Copy out the entries that follow, exactly as written.

#### DATA
-- Opening Marker --
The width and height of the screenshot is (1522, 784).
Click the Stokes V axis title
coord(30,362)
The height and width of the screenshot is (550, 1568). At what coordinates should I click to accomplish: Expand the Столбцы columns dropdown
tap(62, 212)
-- Closing Marker --
#### WRITTEN SOLUTION
The width and height of the screenshot is (1522, 784).
Click the Stokes V axis title
coord(30,362)
The height and width of the screenshot is (550, 1568). At what coordinates should I click to accomplish: Expand the Столбцы columns dropdown
tap(62, 212)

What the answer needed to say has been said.